» **REQUIREMENT**:
Repeat the entries word for word. Leave nothing out.

↓

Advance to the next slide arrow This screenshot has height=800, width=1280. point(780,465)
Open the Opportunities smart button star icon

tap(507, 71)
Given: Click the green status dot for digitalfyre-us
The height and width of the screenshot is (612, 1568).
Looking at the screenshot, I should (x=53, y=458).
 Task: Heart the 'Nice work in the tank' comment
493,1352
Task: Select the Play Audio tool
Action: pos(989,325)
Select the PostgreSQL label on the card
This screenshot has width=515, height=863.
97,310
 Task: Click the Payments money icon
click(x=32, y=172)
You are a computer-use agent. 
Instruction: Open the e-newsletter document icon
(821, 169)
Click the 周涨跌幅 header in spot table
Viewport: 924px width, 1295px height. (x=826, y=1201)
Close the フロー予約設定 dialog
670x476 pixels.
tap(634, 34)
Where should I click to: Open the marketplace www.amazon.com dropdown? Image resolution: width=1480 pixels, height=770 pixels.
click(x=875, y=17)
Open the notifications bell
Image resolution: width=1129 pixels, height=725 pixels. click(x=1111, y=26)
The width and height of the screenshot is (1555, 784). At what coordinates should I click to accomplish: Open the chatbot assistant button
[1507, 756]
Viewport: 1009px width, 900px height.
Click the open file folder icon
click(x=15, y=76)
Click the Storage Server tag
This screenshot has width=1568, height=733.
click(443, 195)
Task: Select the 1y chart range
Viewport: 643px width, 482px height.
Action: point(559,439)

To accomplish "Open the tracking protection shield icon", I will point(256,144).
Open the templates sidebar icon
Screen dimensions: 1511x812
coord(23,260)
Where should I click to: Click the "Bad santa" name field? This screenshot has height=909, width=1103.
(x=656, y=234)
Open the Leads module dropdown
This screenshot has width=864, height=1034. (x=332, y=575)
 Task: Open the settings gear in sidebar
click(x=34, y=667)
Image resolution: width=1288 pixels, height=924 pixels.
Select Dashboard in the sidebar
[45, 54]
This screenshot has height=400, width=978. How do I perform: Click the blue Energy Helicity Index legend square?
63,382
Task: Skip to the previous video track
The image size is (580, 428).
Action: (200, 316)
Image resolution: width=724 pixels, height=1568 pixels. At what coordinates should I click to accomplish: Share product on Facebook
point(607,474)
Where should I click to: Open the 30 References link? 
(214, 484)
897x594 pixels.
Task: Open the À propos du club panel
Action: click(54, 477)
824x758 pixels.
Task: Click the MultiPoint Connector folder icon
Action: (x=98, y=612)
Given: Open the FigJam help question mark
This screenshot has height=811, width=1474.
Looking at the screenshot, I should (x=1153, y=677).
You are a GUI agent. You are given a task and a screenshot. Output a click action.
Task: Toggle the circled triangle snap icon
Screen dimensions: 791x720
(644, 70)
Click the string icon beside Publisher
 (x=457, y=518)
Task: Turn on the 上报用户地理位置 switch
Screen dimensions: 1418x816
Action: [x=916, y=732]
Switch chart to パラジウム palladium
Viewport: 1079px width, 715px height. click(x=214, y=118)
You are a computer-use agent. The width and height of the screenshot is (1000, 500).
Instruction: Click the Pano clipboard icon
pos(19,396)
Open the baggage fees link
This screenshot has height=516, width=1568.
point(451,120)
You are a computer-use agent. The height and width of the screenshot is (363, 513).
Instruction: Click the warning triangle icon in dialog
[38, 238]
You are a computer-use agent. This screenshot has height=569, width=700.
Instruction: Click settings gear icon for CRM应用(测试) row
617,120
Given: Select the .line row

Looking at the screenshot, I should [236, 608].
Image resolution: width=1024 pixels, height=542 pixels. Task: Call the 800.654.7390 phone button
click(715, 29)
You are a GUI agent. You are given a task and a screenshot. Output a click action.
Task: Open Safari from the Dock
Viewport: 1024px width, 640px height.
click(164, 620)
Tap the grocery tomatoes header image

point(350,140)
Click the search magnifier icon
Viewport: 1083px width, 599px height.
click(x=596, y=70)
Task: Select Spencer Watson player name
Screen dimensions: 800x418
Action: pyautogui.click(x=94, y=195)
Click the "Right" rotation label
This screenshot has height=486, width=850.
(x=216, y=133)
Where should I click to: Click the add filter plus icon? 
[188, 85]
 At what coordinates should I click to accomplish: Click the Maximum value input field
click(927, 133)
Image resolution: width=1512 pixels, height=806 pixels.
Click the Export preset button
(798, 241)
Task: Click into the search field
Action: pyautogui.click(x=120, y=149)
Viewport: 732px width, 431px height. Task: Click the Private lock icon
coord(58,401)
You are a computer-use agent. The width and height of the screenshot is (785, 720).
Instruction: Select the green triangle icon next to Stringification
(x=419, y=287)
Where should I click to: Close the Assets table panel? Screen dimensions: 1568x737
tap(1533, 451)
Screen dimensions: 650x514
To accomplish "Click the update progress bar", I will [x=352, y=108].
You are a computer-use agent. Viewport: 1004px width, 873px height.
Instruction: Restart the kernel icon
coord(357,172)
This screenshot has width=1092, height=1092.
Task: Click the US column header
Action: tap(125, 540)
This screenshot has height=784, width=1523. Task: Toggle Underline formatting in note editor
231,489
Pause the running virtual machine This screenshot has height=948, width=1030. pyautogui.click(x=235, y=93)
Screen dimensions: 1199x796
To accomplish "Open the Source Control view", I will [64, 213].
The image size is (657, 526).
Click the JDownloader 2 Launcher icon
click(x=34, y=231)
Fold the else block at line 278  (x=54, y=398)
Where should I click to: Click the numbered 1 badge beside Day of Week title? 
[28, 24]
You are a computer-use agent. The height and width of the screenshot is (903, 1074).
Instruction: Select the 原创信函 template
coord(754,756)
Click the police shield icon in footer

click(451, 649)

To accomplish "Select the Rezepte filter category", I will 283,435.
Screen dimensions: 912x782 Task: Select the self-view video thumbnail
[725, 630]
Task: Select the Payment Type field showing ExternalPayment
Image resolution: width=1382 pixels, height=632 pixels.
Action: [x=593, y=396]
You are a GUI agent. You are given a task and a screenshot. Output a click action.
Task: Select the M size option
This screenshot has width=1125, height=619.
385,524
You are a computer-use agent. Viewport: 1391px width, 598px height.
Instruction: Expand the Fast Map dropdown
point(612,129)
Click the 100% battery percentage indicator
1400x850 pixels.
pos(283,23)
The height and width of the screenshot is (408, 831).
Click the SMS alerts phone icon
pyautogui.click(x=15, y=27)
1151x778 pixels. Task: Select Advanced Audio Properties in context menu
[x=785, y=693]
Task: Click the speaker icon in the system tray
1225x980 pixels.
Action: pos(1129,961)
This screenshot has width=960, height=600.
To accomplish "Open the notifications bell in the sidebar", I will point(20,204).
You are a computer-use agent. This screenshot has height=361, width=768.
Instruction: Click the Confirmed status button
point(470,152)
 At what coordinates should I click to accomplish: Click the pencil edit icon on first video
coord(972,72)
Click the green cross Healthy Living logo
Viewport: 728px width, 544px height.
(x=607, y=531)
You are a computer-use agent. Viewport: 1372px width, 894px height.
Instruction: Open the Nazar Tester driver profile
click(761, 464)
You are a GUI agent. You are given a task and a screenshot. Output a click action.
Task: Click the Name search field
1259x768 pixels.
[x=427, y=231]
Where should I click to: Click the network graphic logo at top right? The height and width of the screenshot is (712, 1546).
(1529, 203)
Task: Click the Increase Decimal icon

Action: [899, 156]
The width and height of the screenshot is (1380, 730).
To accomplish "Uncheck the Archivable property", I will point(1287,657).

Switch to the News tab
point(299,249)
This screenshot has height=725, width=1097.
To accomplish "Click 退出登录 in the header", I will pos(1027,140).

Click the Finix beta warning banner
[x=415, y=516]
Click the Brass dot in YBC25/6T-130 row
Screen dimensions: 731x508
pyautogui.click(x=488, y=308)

↑

» **REPLY**:
Advance to the next slide arrow This screenshot has height=800, width=1280. point(780,465)
Open the Opportunities smart button star icon

tap(507, 71)
Given: Click the green status dot for digitalfyre-us
The height and width of the screenshot is (612, 1568).
Looking at the screenshot, I should (x=53, y=458).
 Task: Heart the 'Nice work in the tank' comment
493,1352
Task: Select the Play Audio tool
Action: pos(989,325)
Select the PostgreSQL label on the card
This screenshot has width=515, height=863.
97,310
 Task: Click the Payments money icon
click(x=32, y=172)
You are a computer-use agent. 
Instruction: Open the e-newsletter document icon
(821, 169)
Click the 周涨跌幅 header in spot table
Viewport: 924px width, 1295px height. (x=826, y=1201)
Close the フロー予約設定 dialog
670x476 pixels.
tap(634, 34)
Where should I click to: Open the marketplace www.amazon.com dropdown? Image resolution: width=1480 pixels, height=770 pixels.
click(x=875, y=17)
Open the notifications bell
Image resolution: width=1129 pixels, height=725 pixels. click(x=1111, y=26)
The width and height of the screenshot is (1555, 784). At what coordinates should I click to accomplish: Open the chatbot assistant button
[1507, 756]
Viewport: 1009px width, 900px height.
Click the open file folder icon
click(x=15, y=76)
Click the Storage Server tag
This screenshot has width=1568, height=733.
click(443, 195)
Task: Select the 1y chart range
Viewport: 643px width, 482px height.
Action: point(559,439)

To accomplish "Open the tracking protection shield icon", I will point(256,144).
Open the templates sidebar icon
Screen dimensions: 1511x812
coord(23,260)
Where should I click to: Click the "Bad santa" name field? This screenshot has height=909, width=1103.
(x=656, y=234)
Open the Leads module dropdown
This screenshot has width=864, height=1034. (x=332, y=575)
 Task: Open the settings gear in sidebar
click(x=34, y=667)
Image resolution: width=1288 pixels, height=924 pixels.
Select Dashboard in the sidebar
[45, 54]
This screenshot has height=400, width=978. How do I perform: Click the blue Energy Helicity Index legend square?
63,382
Task: Skip to the previous video track
The image size is (580, 428).
Action: (200, 316)
Image resolution: width=724 pixels, height=1568 pixels. At what coordinates should I click to accomplish: Share product on Facebook
point(607,474)
Where should I click to: Open the 30 References link? 
(214, 484)
897x594 pixels.
Task: Open the À propos du club panel
Action: click(54, 477)
824x758 pixels.
Task: Click the MultiPoint Connector folder icon
Action: (x=98, y=612)
Given: Open the FigJam help question mark
This screenshot has height=811, width=1474.
Looking at the screenshot, I should (x=1153, y=677).
You are a GUI agent. You are given a task and a screenshot. Output a click action.
Task: Toggle the circled triangle snap icon
Screen dimensions: 791x720
(644, 70)
Click the string icon beside Publisher
 (x=457, y=518)
Task: Turn on the 上报用户地理位置 switch
Screen dimensions: 1418x816
Action: [x=916, y=732]
Switch chart to パラジウム palladium
Viewport: 1079px width, 715px height. click(x=214, y=118)
You are a computer-use agent. The width and height of the screenshot is (1000, 500).
Instruction: Click the Pano clipboard icon
pos(19,396)
Open the baggage fees link
This screenshot has height=516, width=1568.
point(451,120)
You are a computer-use agent. The height and width of the screenshot is (363, 513).
Instruction: Click the warning triangle icon in dialog
[38, 238]
You are a computer-use agent. This screenshot has height=569, width=700.
Instruction: Click settings gear icon for CRM应用(测试) row
617,120
Given: Select the .line row

Looking at the screenshot, I should [236, 608].
Image resolution: width=1024 pixels, height=542 pixels. Task: Call the 800.654.7390 phone button
click(715, 29)
You are a GUI agent. You are given a task and a screenshot. Output a click action.
Task: Open Safari from the Dock
Viewport: 1024px width, 640px height.
click(164, 620)
Tap the grocery tomatoes header image

point(350,140)
Click the search magnifier icon
Viewport: 1083px width, 599px height.
click(x=596, y=70)
Task: Select Spencer Watson player name
Screen dimensions: 800x418
Action: pyautogui.click(x=94, y=195)
Click the "Right" rotation label
This screenshot has height=486, width=850.
(x=216, y=133)
Where should I click to: Click the add filter plus icon? 
[188, 85]
 At what coordinates should I click to accomplish: Click the Maximum value input field
click(927, 133)
Image resolution: width=1512 pixels, height=806 pixels.
Click the Export preset button
(798, 241)
Task: Click into the search field
Action: pyautogui.click(x=120, y=149)
Viewport: 732px width, 431px height. Task: Click the Private lock icon
coord(58,401)
You are a computer-use agent. The width and height of the screenshot is (785, 720).
Instruction: Select the green triangle icon next to Stringification
(x=419, y=287)
Where should I click to: Close the Assets table panel? Screen dimensions: 1568x737
tap(1533, 451)
Screen dimensions: 650x514
To accomplish "Click the update progress bar", I will [x=352, y=108].
You are a computer-use agent. Viewport: 1004px width, 873px height.
Instruction: Restart the kernel icon
coord(357,172)
This screenshot has width=1092, height=1092.
Task: Click the US column header
Action: tap(125, 540)
This screenshot has height=784, width=1523. Task: Toggle Underline formatting in note editor
231,489
Pause the running virtual machine This screenshot has height=948, width=1030. pyautogui.click(x=235, y=93)
Screen dimensions: 1199x796
To accomplish "Open the Source Control view", I will [64, 213].
The image size is (657, 526).
Click the JDownloader 2 Launcher icon
click(x=34, y=231)
Fold the else block at line 278  (x=54, y=398)
Where should I click to: Click the numbered 1 badge beside Day of Week title? 
[28, 24]
You are a computer-use agent. The height and width of the screenshot is (903, 1074).
Instruction: Select the 原创信函 template
coord(754,756)
Click the police shield icon in footer

click(451, 649)

To accomplish "Select the Rezepte filter category", I will 283,435.
Screen dimensions: 912x782 Task: Select the self-view video thumbnail
[725, 630]
Task: Select the Payment Type field showing ExternalPayment
Image resolution: width=1382 pixels, height=632 pixels.
Action: [x=593, y=396]
You are a GUI agent. You are given a task and a screenshot. Output a click action.
Task: Select the M size option
This screenshot has width=1125, height=619.
385,524
You are a computer-use agent. Viewport: 1391px width, 598px height.
Instruction: Expand the Fast Map dropdown
point(612,129)
Click the 100% battery percentage indicator
1400x850 pixels.
pos(283,23)
The height and width of the screenshot is (408, 831).
Click the SMS alerts phone icon
pyautogui.click(x=15, y=27)
1151x778 pixels. Task: Select Advanced Audio Properties in context menu
[x=785, y=693]
Task: Click the speaker icon in the system tray
1225x980 pixels.
Action: pos(1129,961)
This screenshot has width=960, height=600.
To accomplish "Open the notifications bell in the sidebar", I will point(20,204).
You are a computer-use agent. This screenshot has height=361, width=768.
Instruction: Click the Confirmed status button
point(470,152)
 At what coordinates should I click to accomplish: Click the pencil edit icon on first video
coord(972,72)
Click the green cross Healthy Living logo
Viewport: 728px width, 544px height.
(x=607, y=531)
You are a computer-use agent. Viewport: 1372px width, 894px height.
Instruction: Open the Nazar Tester driver profile
click(761, 464)
You are a GUI agent. You are given a task and a screenshot. Output a click action.
Task: Click the Name search field
1259x768 pixels.
[x=427, y=231]
Where should I click to: Click the network graphic logo at top right? The height and width of the screenshot is (712, 1546).
(1529, 203)
Task: Click the Increase Decimal icon

Action: [899, 156]
The width and height of the screenshot is (1380, 730).
To accomplish "Uncheck the Archivable property", I will point(1287,657).

Switch to the News tab
point(299,249)
This screenshot has height=725, width=1097.
To accomplish "Click 退出登录 in the header", I will pos(1027,140).

Click the Finix beta warning banner
[x=415, y=516]
Click the Brass dot in YBC25/6T-130 row
Screen dimensions: 731x508
pyautogui.click(x=488, y=308)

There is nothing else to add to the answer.